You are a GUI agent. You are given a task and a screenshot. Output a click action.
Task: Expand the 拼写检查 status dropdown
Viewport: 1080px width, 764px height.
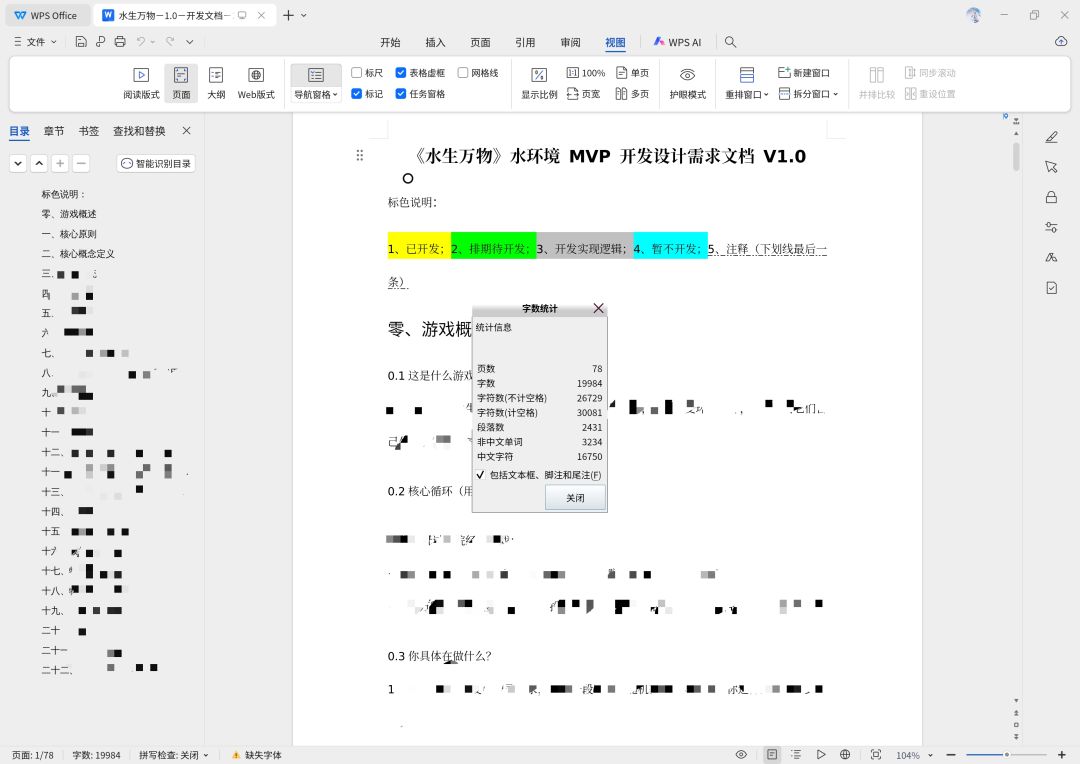point(174,755)
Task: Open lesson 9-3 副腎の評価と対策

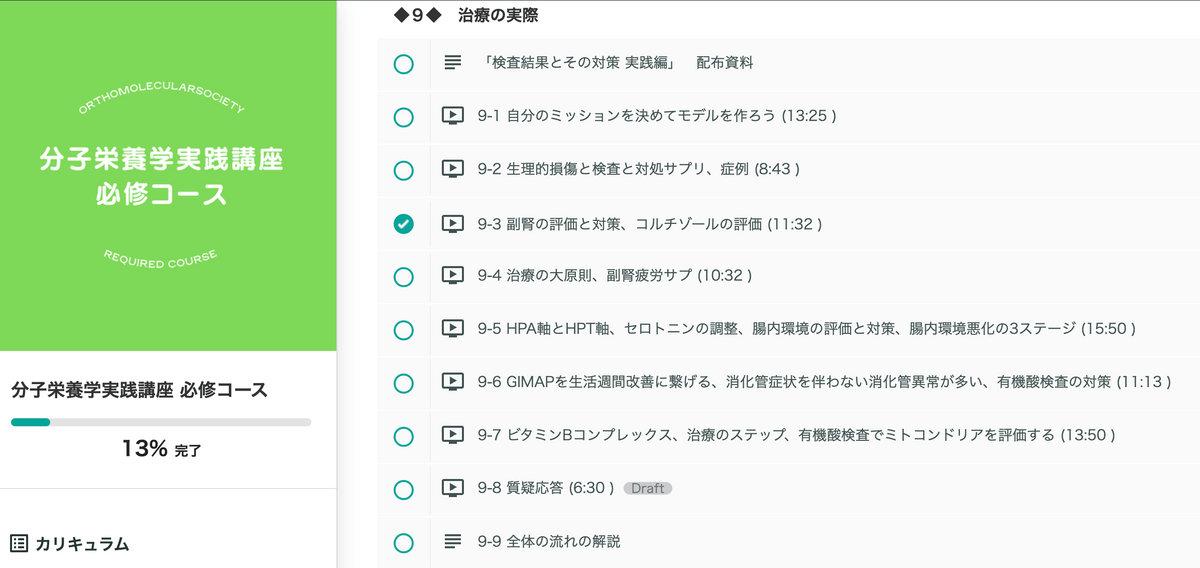Action: click(x=650, y=223)
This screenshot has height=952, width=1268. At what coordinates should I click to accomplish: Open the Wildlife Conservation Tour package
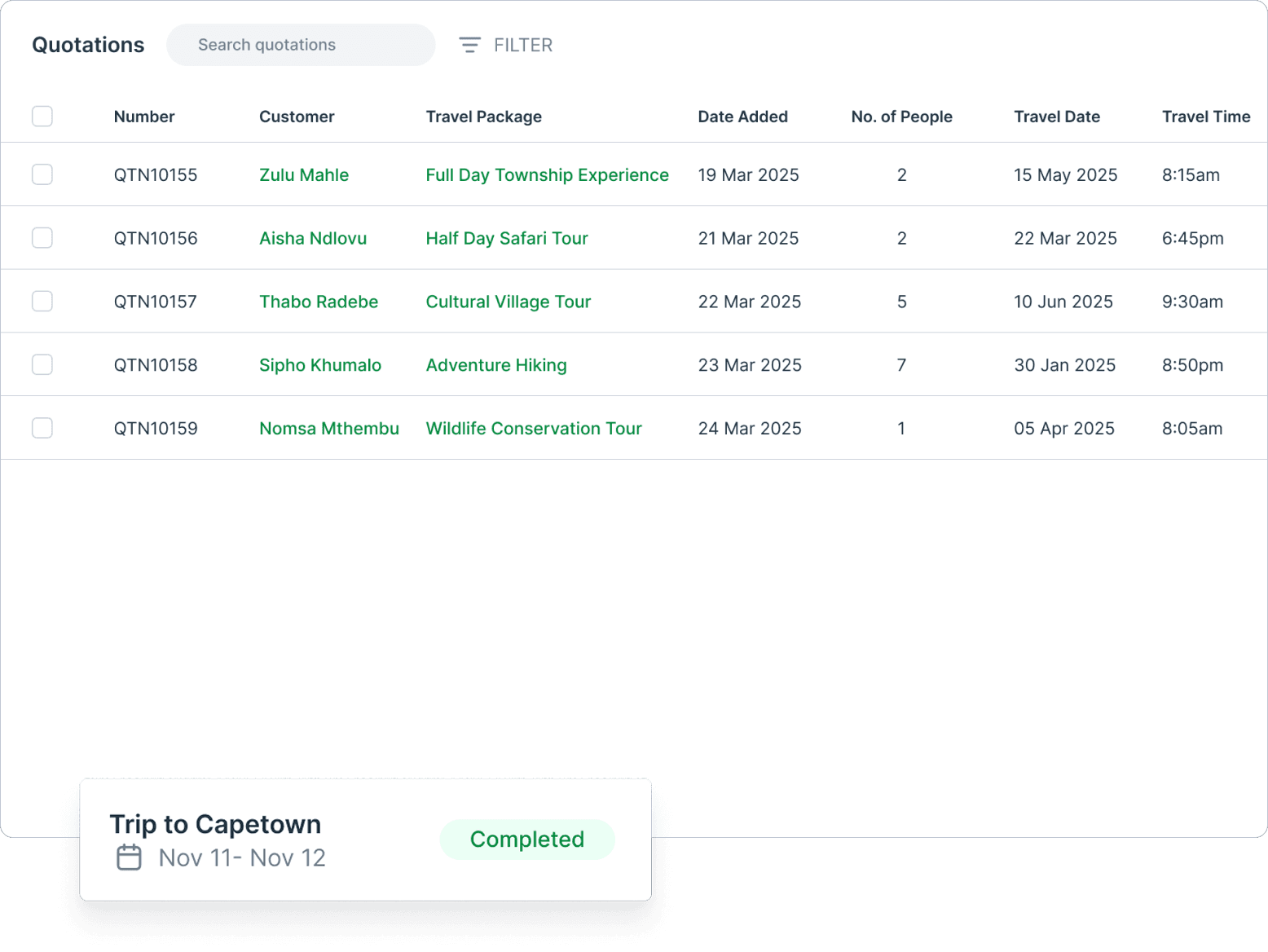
● ● ●
--- REQUIRED WORK ---
The answer must consist of every line from the records above that holds "screenshot".

--- THE COMPLETED TASK ---
You are a GUI agent. You are given a task and a screenshot. Output a click action.
This screenshot has height=952, width=1268. At what coordinates should I click to accomplish: Open the Wildlife Conservation Tour package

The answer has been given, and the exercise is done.